Biographical details
- Born: December 2, 1959 (age 66) Annapolis, Maryland, U.S.
- Alma mater: Wake Forest University (B.S.) University of Massachusetts Amherst (M.S.) Northwestern University (M.B.A.)

Playing career

Field hockey
- 1977–1980: Wake Forest

Basketball
- 1977–1978; 1979–1980: Wake Forest

Coaching career (HC unless noted)

Field hockey
- 1981: UMass (asst.)
- 1982–1984: Northwestern (asst.)

Administrative career (AD unless noted)
- 1982–1984: Northwestern (dir. recruiting services)
- 1984–1989: Northwestern (asst. AD)
- 1991–1996: Tulane (assoc. AD)
- 1996–1999: Tulane
- 2000–2002: Notre Dame (assoc.

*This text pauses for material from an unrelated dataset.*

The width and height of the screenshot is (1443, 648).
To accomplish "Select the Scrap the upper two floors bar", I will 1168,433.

AD)
- 2002–2004: Notre Dame (deputy AD)
- 2004–2014: California
- 2014–2022: Penn State
- 2025: Utah State (interim AD)

= Sandy Barbour =

American athletic administrator

Anne Saunders "Sandy" Barbour (born December 2, 1959) is an American athletic administrator who served as the athletic director at the Pennsylvania State University from 2014 to 2022, the University of California, Berkeley from 2004 to 2014, and Tulane University from 1996 to 1999.

== Utah State ==
On July 18, 2025, Utah State University named Barbour the interim athletic director while it conducts a national search for its next athletics director.

== Penn State ==
Barbour directed the Penn State athletic programs, which have approximately 800 students in 31 sports (16 men’s/15 women’s) and an Intercollegiate Athletics staff of more than 300.

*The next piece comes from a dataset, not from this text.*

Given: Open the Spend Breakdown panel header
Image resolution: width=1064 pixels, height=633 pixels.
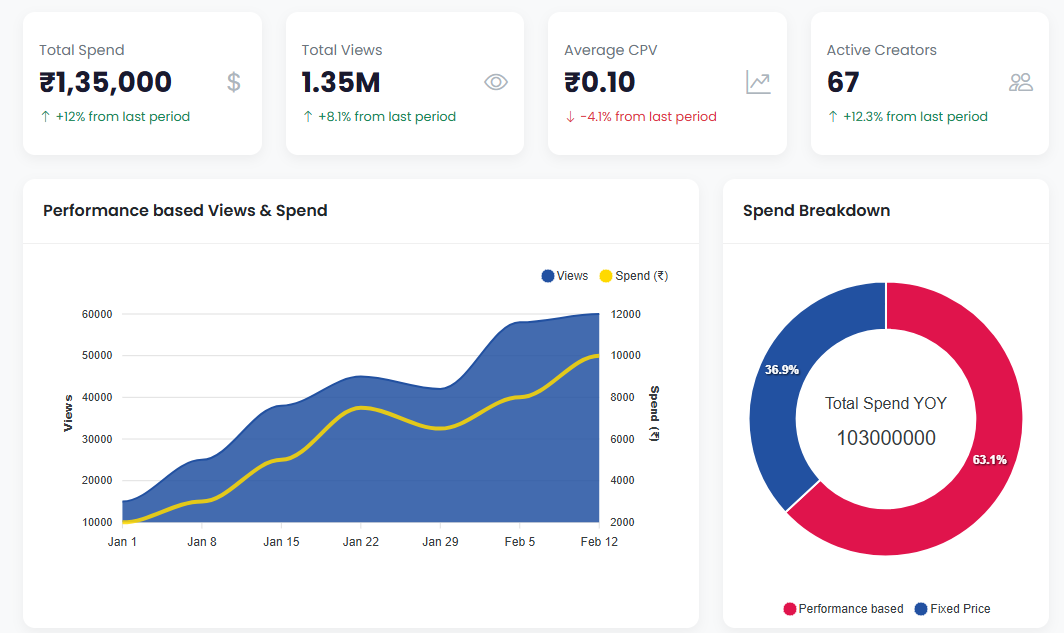Looking at the screenshot, I should pos(817,211).
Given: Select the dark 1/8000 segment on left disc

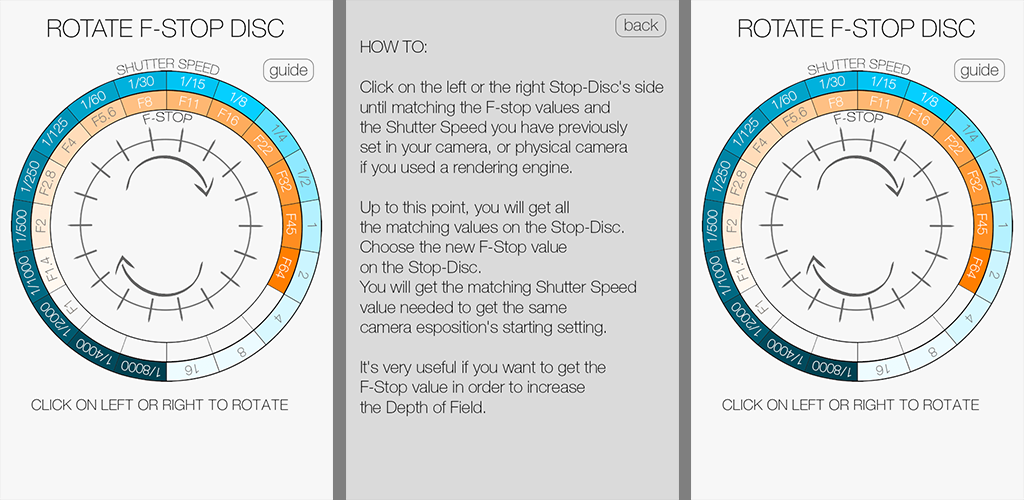Looking at the screenshot, I should (126, 366).
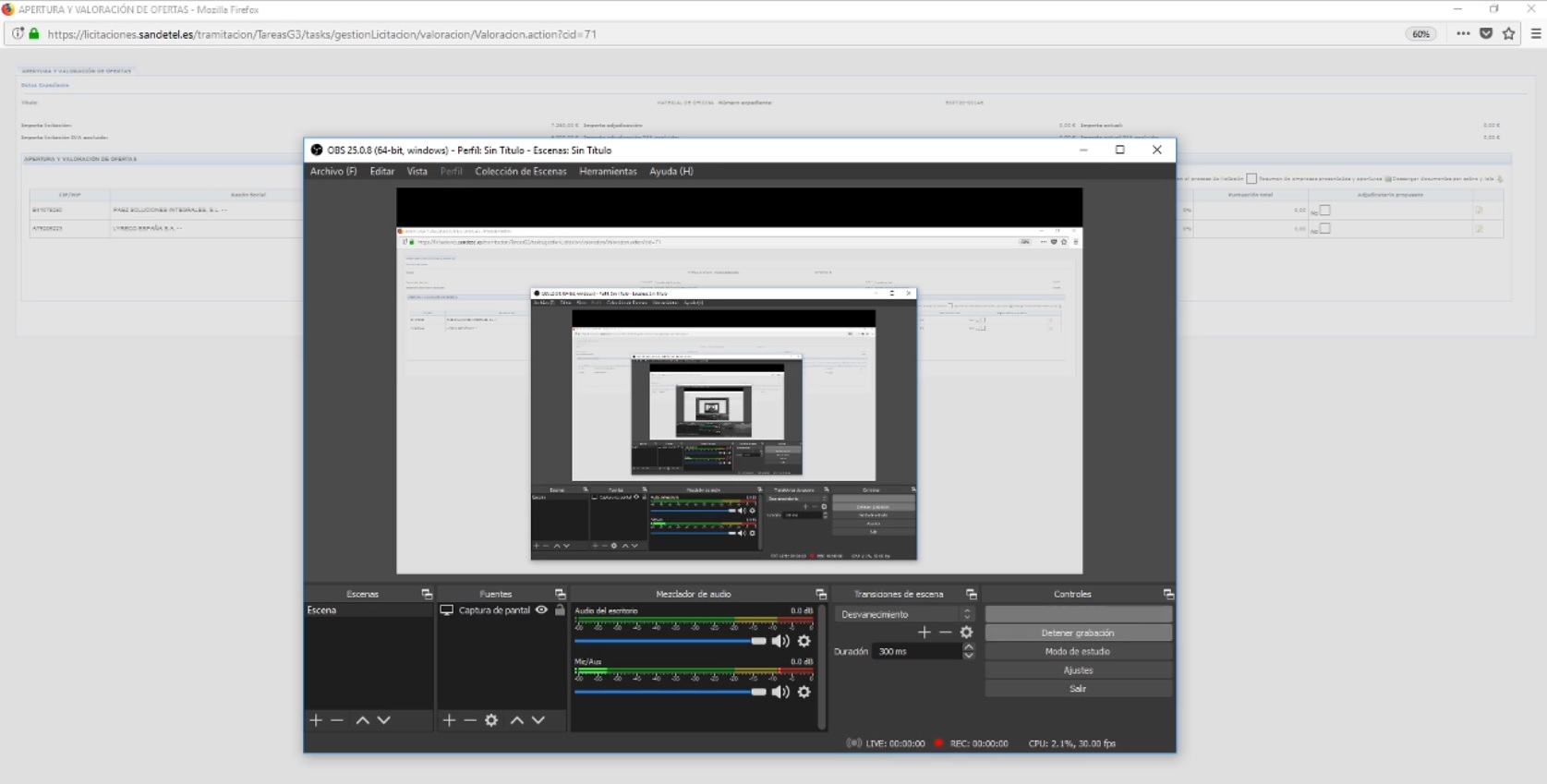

In 2020, Barbour was among the honorees on Sports Illustrated’s "The Unrelenting" list of powerful, influential and outstanding women in sports.

In 2018, she was named one of five finalists for Sports Business Journal’s prestigious Athletic Director of the Year.

Barbour is a member of the NCAA Football Oversight Committee, serving as Chair beginning in July 2021 for a term to end June 2023 and represents the Big Ten Conference on the NCAA Division I Council. In 2017, she was selected as one of the inaugural members of the United States Olympic and Paralympic Committee’s (USOC) Collegiate Sports Sustainability Think Tank. The Think Tank is charged with bridging the gap between high-contributing collegiate stakeholders and the Olympic Movement.

In March 2022, Barbour announced she would retire from Penn State in Summer 2022.

== Cal and Tulane ==
Barbour was the director of athletics at Cal from 2004-14.

Barbour served as athletic director at Tulane University from 1996 until resigning in 1999, having joined the staff as an associate athletic director in 1991.